| Work to complete |
Find the lines of the records in which the word "each" appears and report how many there are, as a number alone.
_____
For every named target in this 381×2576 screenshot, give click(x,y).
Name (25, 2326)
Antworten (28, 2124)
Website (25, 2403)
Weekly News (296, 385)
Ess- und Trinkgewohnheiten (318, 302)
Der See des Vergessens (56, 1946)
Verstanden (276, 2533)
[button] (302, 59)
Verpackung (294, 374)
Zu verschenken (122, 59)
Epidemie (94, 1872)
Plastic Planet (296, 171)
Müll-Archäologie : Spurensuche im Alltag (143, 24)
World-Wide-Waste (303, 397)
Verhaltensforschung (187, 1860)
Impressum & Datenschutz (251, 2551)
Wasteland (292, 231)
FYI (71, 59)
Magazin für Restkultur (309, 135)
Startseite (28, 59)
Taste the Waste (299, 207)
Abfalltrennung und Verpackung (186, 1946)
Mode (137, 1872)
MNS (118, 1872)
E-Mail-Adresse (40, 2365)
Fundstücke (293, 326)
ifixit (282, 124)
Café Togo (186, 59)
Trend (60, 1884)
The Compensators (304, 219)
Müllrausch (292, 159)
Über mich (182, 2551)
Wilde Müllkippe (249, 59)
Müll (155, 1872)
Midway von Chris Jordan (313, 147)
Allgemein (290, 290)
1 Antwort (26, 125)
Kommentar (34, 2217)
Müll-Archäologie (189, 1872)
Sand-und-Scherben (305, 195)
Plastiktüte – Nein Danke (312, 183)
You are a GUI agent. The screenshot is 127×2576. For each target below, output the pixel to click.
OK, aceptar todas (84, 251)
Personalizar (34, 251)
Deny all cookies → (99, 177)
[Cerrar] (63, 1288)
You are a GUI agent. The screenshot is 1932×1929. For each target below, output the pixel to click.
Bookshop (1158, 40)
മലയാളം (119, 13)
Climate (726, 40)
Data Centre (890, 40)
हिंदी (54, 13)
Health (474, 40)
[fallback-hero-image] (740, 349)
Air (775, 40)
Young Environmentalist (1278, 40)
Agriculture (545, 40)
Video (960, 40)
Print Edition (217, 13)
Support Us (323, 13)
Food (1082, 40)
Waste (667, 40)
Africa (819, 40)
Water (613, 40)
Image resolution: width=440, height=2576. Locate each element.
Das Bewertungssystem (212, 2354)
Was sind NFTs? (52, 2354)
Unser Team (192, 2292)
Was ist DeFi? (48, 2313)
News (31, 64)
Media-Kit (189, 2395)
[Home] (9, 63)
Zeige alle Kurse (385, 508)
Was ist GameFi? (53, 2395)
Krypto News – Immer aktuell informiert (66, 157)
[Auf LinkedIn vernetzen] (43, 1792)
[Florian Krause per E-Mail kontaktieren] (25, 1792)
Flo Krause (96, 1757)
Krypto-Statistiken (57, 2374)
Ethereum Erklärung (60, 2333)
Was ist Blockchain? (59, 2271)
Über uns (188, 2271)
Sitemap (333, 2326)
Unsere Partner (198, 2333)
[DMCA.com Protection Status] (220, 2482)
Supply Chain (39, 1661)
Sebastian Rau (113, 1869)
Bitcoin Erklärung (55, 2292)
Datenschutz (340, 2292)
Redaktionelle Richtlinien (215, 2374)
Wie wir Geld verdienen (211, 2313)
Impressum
_____
| Solution below |
3